25/03/2003 10h36 – Atualizado em 25/03/2003 10h36
PASADENA, EUA — A radiação em Marte é tão intensa que poderia pôr em risco astronautas que seriam enviados para explorar o planeta vermelho, alertou Cary Zeitlin, do National Space Biomedical Research Institute, dos Estados Unidos.
Os altos níveis de radiação medidos pela sonda espacial Mars Odyssey sugerem que qualquer vida extraterrestre teria poucas chances naquele planeta, a não ser que se desenvolva no subsolo, protegida da superfície poeirenta e fria.
“Essa vida teria que ser bastante robusta, contra todos os tipos de horrores ambientais”, disse Zeitlin, que participa do projeto da Odyssey.
As conclusões são baseadas em novos dados divulgados por cientistas do Laboratório de Propulsão a Jato, da Nasa.
A agência espacial norte-americana refere-se vagamente a futuras missões tripuladas em Marte, onde os astronautas poderiam usar o gelo encontrado no planeta.

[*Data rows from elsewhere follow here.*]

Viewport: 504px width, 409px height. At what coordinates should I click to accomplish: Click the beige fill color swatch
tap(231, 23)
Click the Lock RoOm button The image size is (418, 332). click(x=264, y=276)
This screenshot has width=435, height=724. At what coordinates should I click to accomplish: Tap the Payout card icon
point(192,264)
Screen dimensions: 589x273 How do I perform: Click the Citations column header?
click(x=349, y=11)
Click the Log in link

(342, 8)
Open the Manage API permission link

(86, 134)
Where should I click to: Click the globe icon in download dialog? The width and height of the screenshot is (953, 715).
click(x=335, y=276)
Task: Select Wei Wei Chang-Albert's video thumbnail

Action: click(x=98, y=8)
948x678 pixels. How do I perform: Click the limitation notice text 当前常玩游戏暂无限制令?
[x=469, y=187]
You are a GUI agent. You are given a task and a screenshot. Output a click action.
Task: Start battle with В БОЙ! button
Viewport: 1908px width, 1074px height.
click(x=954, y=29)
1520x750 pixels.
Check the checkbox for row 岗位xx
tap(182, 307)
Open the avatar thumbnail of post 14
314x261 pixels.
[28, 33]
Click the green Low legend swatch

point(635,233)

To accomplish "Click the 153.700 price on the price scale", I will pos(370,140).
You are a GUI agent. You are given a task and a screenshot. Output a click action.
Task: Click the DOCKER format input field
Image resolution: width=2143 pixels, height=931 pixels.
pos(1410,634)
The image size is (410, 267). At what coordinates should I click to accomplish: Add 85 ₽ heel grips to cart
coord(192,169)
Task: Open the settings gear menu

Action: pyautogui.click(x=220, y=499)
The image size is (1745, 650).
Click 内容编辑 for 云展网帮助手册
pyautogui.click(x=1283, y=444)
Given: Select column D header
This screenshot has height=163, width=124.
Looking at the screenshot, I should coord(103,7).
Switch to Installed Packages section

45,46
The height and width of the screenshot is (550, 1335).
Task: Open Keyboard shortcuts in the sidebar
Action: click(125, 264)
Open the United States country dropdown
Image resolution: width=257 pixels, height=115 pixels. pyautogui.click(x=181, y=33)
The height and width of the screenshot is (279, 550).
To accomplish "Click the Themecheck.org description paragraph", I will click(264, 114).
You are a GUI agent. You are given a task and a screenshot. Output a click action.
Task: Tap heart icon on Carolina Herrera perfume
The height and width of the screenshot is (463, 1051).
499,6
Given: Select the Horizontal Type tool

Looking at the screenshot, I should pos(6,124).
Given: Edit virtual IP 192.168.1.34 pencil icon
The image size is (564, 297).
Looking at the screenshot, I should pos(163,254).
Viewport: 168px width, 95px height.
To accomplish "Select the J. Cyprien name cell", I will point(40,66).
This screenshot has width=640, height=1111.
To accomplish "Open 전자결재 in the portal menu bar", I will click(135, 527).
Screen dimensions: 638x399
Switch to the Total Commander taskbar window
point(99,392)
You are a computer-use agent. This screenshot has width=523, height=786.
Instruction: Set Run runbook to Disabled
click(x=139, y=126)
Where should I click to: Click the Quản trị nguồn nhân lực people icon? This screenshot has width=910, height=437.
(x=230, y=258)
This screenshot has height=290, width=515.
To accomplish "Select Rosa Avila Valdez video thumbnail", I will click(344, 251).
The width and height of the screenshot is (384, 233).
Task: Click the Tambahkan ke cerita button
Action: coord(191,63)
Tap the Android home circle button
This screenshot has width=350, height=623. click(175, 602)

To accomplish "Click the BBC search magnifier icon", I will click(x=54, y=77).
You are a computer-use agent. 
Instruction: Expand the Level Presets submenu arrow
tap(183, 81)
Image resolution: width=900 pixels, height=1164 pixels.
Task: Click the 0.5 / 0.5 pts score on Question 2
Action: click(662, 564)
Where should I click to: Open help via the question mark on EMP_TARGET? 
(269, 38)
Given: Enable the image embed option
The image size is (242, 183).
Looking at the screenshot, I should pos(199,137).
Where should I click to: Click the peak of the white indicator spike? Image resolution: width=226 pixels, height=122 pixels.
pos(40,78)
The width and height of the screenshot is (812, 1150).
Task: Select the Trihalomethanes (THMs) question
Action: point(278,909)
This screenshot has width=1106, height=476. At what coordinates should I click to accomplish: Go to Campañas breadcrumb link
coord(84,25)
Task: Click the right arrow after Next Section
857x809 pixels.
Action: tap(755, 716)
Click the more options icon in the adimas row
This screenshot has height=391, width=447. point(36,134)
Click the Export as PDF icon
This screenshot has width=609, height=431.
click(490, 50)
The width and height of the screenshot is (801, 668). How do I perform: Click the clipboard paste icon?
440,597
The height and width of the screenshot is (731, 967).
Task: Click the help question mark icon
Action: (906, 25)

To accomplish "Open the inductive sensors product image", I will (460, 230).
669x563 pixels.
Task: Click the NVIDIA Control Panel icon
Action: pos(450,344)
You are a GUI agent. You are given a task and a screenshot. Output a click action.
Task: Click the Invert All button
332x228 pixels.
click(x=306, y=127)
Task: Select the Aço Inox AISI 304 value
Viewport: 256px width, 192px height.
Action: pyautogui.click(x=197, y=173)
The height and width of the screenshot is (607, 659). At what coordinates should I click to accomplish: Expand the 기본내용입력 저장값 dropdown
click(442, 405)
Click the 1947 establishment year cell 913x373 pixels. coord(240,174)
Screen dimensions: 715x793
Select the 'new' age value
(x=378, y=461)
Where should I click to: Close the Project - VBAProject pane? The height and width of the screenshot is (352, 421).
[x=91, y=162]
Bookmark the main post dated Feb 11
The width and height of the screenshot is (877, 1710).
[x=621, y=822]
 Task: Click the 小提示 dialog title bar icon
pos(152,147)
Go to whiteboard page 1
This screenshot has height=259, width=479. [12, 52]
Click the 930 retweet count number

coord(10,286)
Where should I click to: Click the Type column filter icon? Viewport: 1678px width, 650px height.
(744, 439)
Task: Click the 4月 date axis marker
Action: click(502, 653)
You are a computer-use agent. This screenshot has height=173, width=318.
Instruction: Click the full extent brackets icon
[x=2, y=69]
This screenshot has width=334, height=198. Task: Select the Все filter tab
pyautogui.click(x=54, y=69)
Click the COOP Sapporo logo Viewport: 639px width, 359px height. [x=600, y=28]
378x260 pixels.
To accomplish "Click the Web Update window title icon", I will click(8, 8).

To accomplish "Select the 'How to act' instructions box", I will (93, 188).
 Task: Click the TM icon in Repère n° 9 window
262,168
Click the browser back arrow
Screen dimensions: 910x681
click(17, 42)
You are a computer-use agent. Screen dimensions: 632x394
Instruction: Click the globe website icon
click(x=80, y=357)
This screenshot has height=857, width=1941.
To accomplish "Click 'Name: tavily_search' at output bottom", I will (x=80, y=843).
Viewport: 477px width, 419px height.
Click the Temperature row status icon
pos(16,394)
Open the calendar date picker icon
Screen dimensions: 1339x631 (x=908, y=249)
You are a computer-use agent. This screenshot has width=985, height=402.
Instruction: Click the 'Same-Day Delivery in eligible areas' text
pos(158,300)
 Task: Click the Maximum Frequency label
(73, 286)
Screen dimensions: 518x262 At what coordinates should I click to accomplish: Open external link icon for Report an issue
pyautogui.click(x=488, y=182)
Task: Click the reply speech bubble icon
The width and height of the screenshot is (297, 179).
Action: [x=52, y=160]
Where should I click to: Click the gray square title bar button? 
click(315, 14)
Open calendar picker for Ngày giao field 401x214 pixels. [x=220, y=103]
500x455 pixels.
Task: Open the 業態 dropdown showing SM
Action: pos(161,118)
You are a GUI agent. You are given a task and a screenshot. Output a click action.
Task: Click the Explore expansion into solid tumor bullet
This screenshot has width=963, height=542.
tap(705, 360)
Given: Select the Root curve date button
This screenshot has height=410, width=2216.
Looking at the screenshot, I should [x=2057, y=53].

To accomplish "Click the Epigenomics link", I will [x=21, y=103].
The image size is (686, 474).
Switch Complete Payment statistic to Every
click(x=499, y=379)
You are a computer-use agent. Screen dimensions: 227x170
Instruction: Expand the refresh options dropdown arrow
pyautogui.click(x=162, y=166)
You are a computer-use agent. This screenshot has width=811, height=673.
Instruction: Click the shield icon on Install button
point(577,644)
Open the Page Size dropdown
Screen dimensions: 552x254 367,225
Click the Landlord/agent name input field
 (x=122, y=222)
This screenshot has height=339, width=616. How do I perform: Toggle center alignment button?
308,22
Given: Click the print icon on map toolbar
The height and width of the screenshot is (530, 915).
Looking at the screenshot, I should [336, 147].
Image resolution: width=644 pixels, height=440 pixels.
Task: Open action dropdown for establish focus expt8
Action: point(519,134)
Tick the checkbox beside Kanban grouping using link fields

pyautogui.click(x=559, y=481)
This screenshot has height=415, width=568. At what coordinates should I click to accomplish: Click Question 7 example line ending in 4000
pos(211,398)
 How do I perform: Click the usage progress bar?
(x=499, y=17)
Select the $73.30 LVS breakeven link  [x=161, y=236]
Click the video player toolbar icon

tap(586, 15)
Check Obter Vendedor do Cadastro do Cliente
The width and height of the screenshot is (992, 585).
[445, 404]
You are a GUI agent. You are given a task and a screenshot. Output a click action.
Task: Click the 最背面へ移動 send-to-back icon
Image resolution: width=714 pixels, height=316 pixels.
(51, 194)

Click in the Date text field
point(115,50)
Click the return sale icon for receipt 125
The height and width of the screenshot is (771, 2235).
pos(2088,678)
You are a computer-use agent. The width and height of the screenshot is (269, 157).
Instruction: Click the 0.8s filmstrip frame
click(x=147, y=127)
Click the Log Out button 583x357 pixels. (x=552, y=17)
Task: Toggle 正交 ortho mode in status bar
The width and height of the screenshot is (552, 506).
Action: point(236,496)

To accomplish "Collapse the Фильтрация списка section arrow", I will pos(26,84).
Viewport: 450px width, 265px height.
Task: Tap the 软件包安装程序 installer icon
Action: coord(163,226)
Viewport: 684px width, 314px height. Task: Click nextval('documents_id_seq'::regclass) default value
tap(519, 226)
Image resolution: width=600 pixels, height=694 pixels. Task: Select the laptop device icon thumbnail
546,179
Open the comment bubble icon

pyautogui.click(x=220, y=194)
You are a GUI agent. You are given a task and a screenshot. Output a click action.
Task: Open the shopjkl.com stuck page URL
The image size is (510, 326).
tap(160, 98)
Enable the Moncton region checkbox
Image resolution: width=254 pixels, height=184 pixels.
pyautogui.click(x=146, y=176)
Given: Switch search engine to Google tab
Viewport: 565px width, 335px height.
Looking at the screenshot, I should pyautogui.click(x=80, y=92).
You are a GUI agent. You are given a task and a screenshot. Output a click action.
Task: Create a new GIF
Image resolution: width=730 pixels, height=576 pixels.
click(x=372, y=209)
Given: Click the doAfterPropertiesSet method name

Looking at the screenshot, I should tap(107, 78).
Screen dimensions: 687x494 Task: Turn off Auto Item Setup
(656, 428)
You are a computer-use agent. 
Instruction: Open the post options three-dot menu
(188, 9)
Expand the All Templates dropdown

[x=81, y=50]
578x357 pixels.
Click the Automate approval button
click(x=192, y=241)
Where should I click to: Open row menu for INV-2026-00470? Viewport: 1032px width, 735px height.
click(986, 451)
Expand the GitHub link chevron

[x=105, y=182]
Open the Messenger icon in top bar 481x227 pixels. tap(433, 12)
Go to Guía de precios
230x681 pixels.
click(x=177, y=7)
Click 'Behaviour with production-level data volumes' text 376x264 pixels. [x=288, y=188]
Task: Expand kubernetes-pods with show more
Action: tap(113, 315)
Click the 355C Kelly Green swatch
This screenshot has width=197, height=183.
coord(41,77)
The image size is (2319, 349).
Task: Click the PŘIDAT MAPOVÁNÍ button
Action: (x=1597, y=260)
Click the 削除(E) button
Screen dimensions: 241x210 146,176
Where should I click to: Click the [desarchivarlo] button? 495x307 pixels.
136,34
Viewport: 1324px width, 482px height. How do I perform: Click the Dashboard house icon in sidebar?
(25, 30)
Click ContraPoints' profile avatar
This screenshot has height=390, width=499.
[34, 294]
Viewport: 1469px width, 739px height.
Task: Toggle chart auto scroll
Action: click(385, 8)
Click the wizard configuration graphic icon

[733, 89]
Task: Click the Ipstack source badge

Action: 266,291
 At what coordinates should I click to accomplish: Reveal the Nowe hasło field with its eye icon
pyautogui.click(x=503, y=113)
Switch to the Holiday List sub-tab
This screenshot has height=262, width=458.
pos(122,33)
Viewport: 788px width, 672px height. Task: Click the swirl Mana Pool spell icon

Mas as novas descobertas sobre radiação sugerem que uma missão tripulada seria um risco.
Marte é continuamente bombardeada por radiação da galáxia e por explosões periódicas do Sol, que liberam partículas também radioativas.
Na Terra, o campo magnético e a atmosfera protegem o planeta da radiação.
Em Marte, a radiação exporia astronautas em órbita do planeta vermelho a uma dose 2,5 vezes mais intensa do que a recebida por humanos na baixa órbita da Terra, a bordo da Estação Espacial Internacional, segundo os cientistas.
A missão científica da Mars Odyssey deve durar mais um ano e meio, embora uma prorrogação seja provável.
A sonda teria condições de permanecer em órbita do planeta vermelho por mais 20 anos, segundo cientistas da Nasa.